After their bone marrow transplant, blood lab tests are done to monitor adenovirus. Your care team tests your child at least once a week for 100 days or longer after transplant. This test looks for the amount of virus in the blood.

If your child develops symptoms of illness, your care team may test for adenovirus. Depending on what symptoms your child has, doctors may take samples of stool (poop), nasal swab, or blood.

Treatment of adenovirus infection after bone marrow transplant

Your child’s treatment depends on their infection and their individual needs. Your care team may reduce the doses of medicines that lower the immune response. This allows your child’s body to fight off the infection naturally.

Your provider may also prescribe a medicine to fight the virus. The only medicine that treats adenovirus is an antiviral medicine called cidofovir.

Antivirals can cause other health concerns like kidney problems. Your child will get medicine to protect their kidneys. The care team will also make sure your child gets enough liquids to prevent kidney problems. Your child may get fluids through an IV. The care team will watch for other infections that can happen.

Prognosis for adenovirus infection after bone marrow transplant

Successful treatment of adenovirus depends on many factors. Your child’s care team tests for adenovirus before, during, and after the transplant. This helps them catch the infection and treat it as soon as possible.

Adenovirus symptoms can range from mild to life threatening. The symptoms can also last for a few days or for several weeks.

Adenovirus infection that spreads to more than 1 part of the body is often harder to treat. Your care team works to treat the infection and to prevent transplant rejection or complications.

Support for patients with adenovirus infection after bone marrow transplant

Your child’s care team will tell you the treatment plan. They tell you how your child will receive treatment. Ask your care team how best to care for your child. They can answer any questions you have about your child’s treatment or how to find support.

Questions to ask your care team

  • How will my child be tested for adenovirus before, during, and after transplant?
  • How can I help prevent my child from getting infections like adenovirus?
  • How will the results of the adenovirus tests be shared with me?
  • What risk factors does my child have with adenovirus?
  • What treatment is best for my child’s adenovirus infection?
  • What are the possible side effects of adenovirus treatment?
  • How can I help reduce side effects of treatment?
  • What should I know about caring for my child while they receive treatment?

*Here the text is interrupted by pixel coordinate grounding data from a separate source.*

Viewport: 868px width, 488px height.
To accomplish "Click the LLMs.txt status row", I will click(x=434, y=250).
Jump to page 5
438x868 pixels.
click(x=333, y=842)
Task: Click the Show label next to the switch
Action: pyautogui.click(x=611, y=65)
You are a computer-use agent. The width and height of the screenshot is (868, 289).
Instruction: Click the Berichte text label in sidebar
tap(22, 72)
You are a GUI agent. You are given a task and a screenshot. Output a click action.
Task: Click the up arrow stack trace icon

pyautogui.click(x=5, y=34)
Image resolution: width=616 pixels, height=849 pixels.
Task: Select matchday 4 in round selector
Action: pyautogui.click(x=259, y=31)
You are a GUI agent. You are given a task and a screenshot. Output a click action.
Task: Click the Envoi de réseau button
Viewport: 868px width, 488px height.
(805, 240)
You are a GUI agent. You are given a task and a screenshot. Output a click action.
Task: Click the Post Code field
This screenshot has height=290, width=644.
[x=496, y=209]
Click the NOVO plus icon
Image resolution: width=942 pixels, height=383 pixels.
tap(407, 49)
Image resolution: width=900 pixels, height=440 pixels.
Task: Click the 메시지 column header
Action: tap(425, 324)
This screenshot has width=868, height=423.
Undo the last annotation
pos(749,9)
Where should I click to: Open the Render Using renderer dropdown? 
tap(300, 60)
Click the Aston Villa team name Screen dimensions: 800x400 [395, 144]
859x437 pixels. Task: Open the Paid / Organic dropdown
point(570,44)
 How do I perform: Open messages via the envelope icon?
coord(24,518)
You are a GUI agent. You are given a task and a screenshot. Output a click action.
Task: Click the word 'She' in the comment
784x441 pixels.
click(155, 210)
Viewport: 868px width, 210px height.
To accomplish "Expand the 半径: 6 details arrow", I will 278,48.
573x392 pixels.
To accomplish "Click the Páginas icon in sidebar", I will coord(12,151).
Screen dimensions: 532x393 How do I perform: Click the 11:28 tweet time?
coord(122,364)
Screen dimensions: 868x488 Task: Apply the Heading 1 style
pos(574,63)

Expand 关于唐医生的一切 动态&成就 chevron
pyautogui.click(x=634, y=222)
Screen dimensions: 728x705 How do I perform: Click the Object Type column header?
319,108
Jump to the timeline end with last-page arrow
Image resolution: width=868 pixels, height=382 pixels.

Key points about adenovirus infection after bone marrow transplant

  • Adenovirus can cause respiratory, gastrointestinal, urinary, or eye disease.
  • Symptoms of adenovirus depend on which body system is infected.
  • Depending on what symptoms your child has, your provider may take stool samples, nasal swab, or blood to diagnose adenovirus in specific organ systems.
  • Treatment for adenovirus infection often includes reducing the dose of medicines that lower the immune response. Your child may also get antiviral medicines.
  • Your care team often tests for adenovirus. This is so they can diagnose and treat this infection as soon as possible.